◆ **Collected data**
──────

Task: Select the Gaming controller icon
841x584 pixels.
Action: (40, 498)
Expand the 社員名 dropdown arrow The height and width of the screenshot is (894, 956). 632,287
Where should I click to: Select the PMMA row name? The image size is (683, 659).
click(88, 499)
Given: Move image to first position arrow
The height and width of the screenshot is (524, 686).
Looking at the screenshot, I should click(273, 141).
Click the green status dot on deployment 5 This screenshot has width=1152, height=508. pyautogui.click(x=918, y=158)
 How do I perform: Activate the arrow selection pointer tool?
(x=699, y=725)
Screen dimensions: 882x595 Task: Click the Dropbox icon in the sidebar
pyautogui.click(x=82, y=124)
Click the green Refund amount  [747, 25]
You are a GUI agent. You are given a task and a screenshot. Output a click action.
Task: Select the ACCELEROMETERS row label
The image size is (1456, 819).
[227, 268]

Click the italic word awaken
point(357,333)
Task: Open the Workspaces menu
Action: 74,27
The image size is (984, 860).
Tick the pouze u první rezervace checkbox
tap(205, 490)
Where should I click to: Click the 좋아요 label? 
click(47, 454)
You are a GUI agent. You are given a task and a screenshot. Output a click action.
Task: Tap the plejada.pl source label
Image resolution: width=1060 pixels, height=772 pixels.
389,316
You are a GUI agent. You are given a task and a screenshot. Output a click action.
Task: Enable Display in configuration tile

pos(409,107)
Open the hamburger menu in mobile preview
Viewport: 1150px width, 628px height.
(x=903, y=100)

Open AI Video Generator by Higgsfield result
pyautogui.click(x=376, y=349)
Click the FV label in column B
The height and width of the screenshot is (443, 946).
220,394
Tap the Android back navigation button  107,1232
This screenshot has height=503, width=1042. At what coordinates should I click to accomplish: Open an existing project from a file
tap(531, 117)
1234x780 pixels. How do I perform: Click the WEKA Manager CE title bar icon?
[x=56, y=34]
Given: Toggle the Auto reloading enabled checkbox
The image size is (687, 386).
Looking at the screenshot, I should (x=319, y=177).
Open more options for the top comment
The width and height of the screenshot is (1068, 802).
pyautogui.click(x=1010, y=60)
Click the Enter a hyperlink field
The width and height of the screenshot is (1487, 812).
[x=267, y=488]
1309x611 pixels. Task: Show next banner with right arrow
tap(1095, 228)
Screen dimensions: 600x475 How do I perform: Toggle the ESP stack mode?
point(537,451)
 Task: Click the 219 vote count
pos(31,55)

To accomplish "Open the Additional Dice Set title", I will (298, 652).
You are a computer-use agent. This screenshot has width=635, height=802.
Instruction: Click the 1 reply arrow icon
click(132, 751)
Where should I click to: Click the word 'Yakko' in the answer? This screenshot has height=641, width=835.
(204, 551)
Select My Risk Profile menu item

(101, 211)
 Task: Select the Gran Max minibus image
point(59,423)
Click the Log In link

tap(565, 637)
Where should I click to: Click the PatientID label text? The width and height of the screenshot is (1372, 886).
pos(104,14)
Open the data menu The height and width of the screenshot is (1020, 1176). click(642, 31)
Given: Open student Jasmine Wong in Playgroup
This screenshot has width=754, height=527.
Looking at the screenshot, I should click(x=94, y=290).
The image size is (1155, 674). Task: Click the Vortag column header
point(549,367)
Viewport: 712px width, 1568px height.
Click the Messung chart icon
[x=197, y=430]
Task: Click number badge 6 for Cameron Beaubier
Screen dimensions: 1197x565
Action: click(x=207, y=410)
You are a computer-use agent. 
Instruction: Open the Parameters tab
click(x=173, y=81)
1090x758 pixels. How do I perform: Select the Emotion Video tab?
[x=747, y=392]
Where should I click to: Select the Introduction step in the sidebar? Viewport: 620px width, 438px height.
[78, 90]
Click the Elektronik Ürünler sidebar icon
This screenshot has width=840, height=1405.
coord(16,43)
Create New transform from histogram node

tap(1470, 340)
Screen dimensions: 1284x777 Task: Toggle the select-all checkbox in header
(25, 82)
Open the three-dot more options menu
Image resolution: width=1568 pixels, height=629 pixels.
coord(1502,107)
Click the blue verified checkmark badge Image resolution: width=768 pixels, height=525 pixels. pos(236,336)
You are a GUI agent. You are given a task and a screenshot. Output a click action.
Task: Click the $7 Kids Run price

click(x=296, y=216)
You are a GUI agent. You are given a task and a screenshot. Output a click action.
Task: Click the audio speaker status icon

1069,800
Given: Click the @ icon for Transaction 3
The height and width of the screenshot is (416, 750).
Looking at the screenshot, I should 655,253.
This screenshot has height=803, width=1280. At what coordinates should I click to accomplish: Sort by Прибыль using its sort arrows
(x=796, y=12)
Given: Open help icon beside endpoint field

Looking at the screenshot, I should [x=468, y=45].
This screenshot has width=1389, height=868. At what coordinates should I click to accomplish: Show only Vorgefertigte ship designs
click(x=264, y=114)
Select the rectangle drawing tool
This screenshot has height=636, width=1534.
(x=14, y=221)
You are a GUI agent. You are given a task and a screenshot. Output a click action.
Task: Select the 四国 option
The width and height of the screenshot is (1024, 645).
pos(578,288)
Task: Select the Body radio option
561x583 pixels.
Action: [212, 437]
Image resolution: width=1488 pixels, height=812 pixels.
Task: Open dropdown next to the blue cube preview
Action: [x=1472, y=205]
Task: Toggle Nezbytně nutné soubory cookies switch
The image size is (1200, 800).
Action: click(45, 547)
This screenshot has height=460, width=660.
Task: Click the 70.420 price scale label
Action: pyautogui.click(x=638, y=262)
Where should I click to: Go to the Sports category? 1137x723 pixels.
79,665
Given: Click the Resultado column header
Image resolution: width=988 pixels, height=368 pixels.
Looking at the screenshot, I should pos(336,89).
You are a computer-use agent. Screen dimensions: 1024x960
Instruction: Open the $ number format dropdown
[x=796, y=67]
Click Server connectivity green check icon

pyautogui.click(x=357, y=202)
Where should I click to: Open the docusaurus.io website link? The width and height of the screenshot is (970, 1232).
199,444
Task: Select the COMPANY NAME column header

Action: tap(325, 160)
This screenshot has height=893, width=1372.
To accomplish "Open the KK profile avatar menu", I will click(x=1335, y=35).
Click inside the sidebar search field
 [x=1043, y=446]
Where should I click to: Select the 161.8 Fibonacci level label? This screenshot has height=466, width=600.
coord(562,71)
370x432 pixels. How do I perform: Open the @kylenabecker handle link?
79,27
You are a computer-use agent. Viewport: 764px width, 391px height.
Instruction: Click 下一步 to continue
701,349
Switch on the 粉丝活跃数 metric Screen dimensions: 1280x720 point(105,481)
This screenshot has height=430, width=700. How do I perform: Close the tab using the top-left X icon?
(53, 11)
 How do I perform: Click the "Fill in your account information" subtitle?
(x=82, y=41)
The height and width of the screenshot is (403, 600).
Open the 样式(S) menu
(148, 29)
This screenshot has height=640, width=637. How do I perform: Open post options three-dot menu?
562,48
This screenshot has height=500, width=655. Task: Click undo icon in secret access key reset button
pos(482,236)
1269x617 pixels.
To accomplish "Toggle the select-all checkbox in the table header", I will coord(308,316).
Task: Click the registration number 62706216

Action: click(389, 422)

──────

◆ **Task to complete**
Filter the data above by the word "computer" and copy every line that matches.

◆ **Worked solution**
You are a computer-use agent. This screenshot has width=635, height=802.
You are a computer-use agent. 
You are a computer-use agent. Screen dimensions: 1024x960
You are a computer-use agent. Viewport: 764px width, 391px height.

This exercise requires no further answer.